Understandably, people have been dismayed by the raucous debate and legislative process surrounding health reform. However, it bears remembering that the debates leading up to passage of Social Security and Medicare were no less turbulent and partisan.
Today, we understand why earlier attempts at comprehensive health reform failed. We have seen that the health insurance industry and other interests are extraordinarily powerful. By passing the Patient Protection and Affordable Care Act, we will finally break their stranglehold. And we will usher in three landmark reforms:
l We are going to extend access to quality, affordable health care to every American.
An estimated 30 million Americans who do not have coverage will get it, thanks to this bill.
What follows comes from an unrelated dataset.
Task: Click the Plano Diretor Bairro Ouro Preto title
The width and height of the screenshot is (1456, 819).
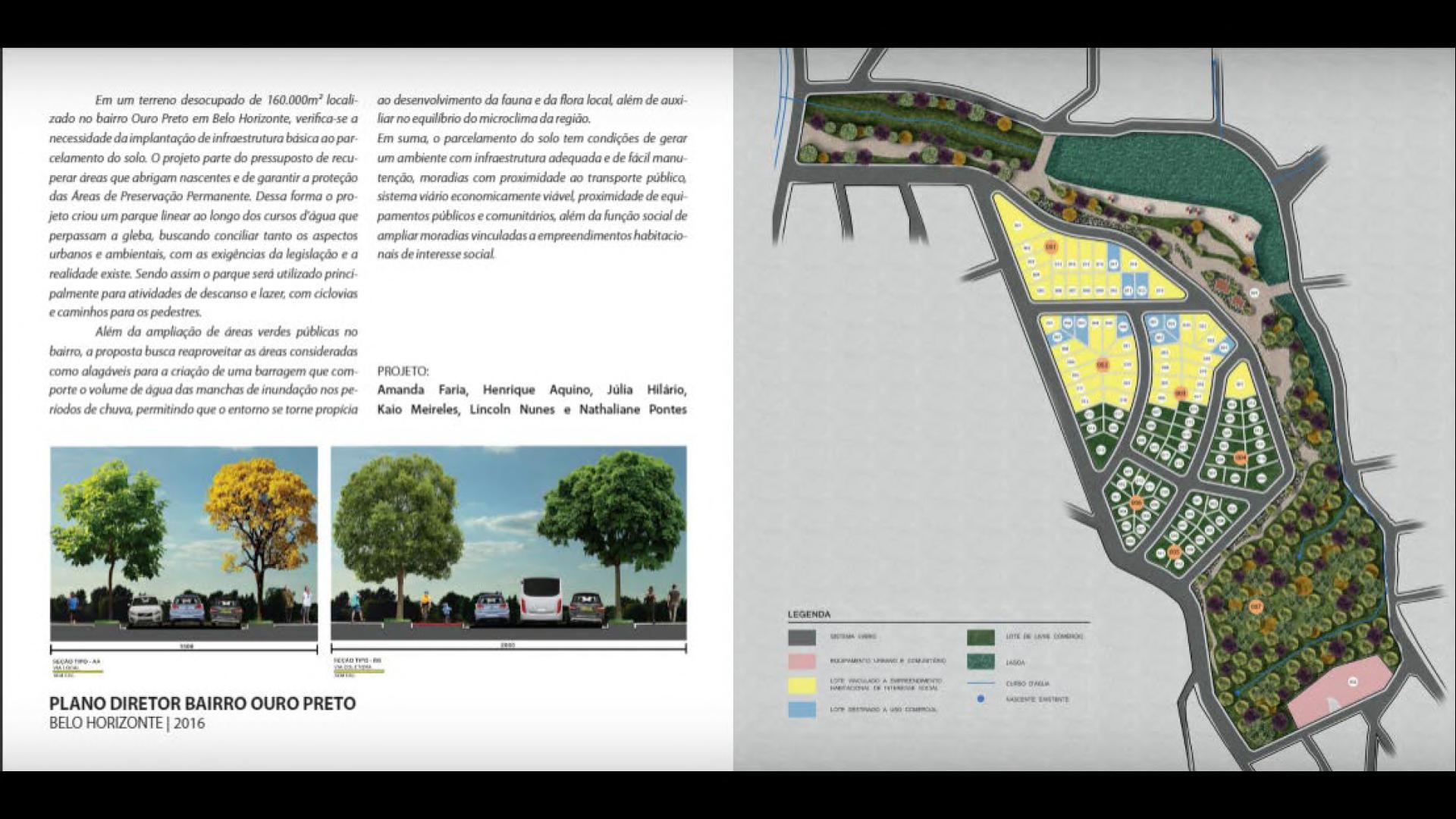Action: 202,704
This is a historic achievement.
l This bill has an array of provisions cracking down on abuses by health insurance companies.
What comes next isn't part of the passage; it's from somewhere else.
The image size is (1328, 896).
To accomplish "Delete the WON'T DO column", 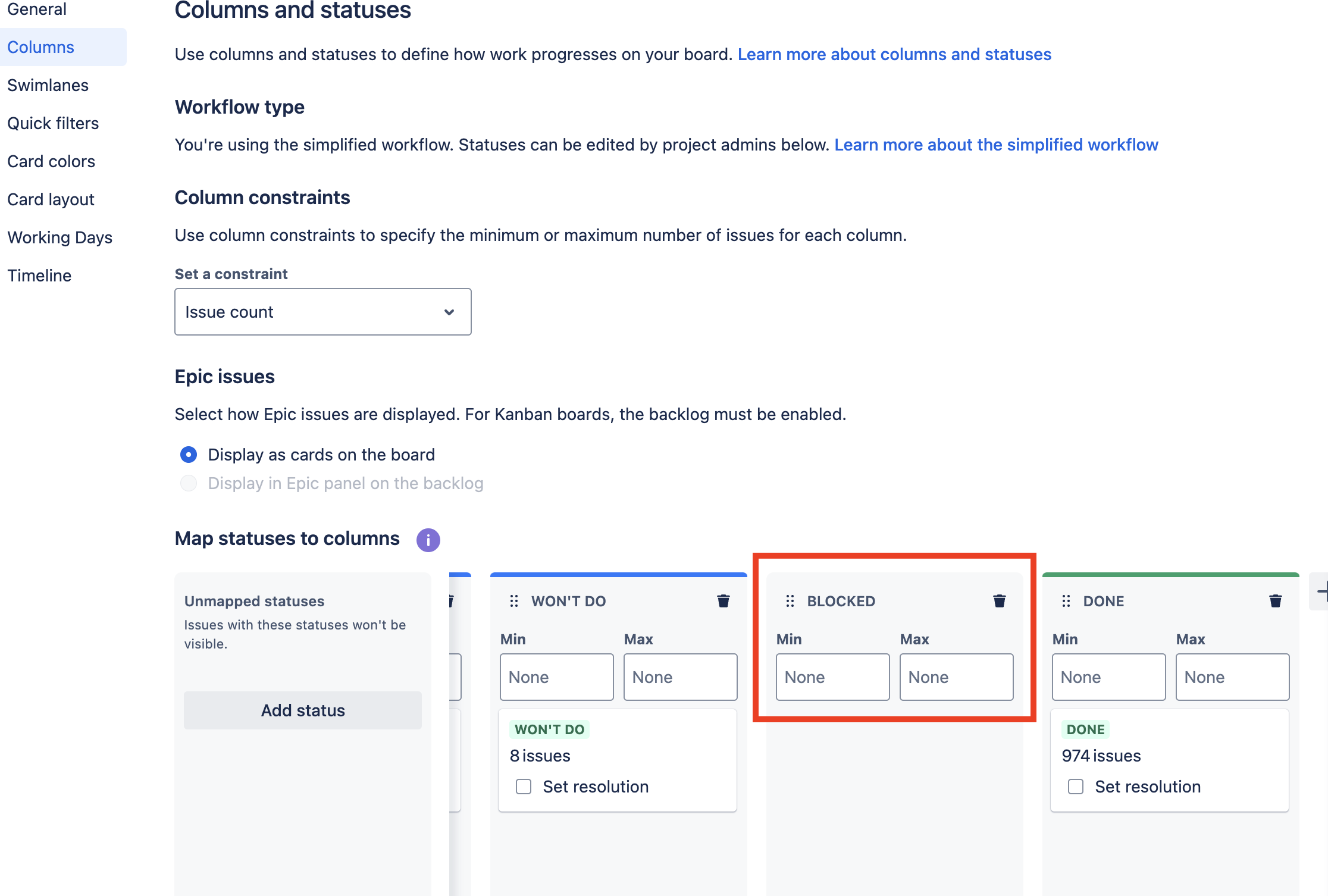I will (723, 601).
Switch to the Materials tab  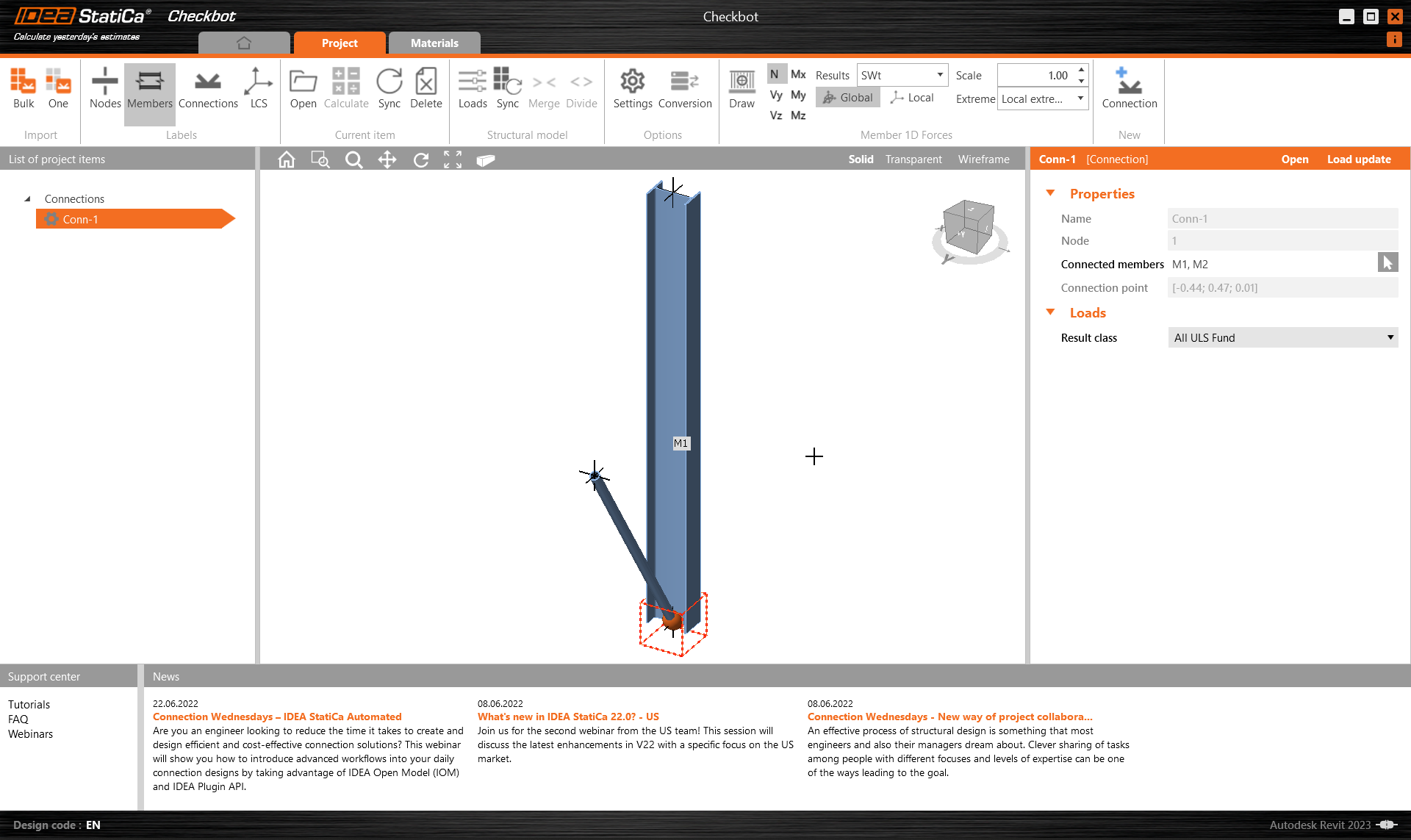pyautogui.click(x=434, y=43)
These abuses leave most Americans, even those with health insurance, just one serious illness away from bankruptcy. This bill will extend coverage to people with pre-existing conditions, and it eventually will ban the practice of denying coverage due to pre-existing conditions. It will stop insurers from canceling the policies of people who get sick. It will put an end to lifetime limits on benefits, while restricting the use of annual limits. And it will end the insurance industry's systematic discrimination against women, who now pay premiums that are up to 48 percent higher what men pay.
l A third great reform is something that I have championed for many years: provisions to jump-start America's transformation into a genuine wellness society.
For example, the bill requires reimbursement for recommended preventive services such as mammograms without deductibles or other cost-sharing requirements.
Our aim is to transform our current sick care system into a true health care system - one focused on preventing chronic disease and keeping people out of the hospital in the first place. This will save lives and money - indeed, it is the key to holding down future health care costs.
In addition to these larger reforms, Iowa in particular will see a number of advancements. One creates a dedicated funding stream for community health centers and a grants program to recruit health professionals to underserved rural communities. For seniors, the bill adjusts low Medicare reimbursement rates for low-volume hospitals, which has caused some Iowa facilities to struggle to keep their doors open. For small businesses, it provides tax credits to make employee coverage more affordable.
This legislation is the opening act in health reform, not the final act. When Social Security and Medicare were originally passed, they had significant gaps in coverage. Subsequent Congresses built on the foundation of those original reforms.
Likewise, today, I think of the current health reform bill as something of a “starter home.” It has a solid foundation of coverage and protections for every American. And it has plenty of room for additions and improvements.
We can learn one final - and hopeful - lesson from the history of Social Security and Medicare. Those programs originally pitted Democrats against Republicans. But, today, they are hugely successful programs that enjoy overwhelming bipartisan support.
I predict the same eventual bipartisan support for the health reforms now before the Senate.
Sen. Tom Harkin, D-Iowa, is chair of the Senate Health, Education, Labor and Pensions Committee.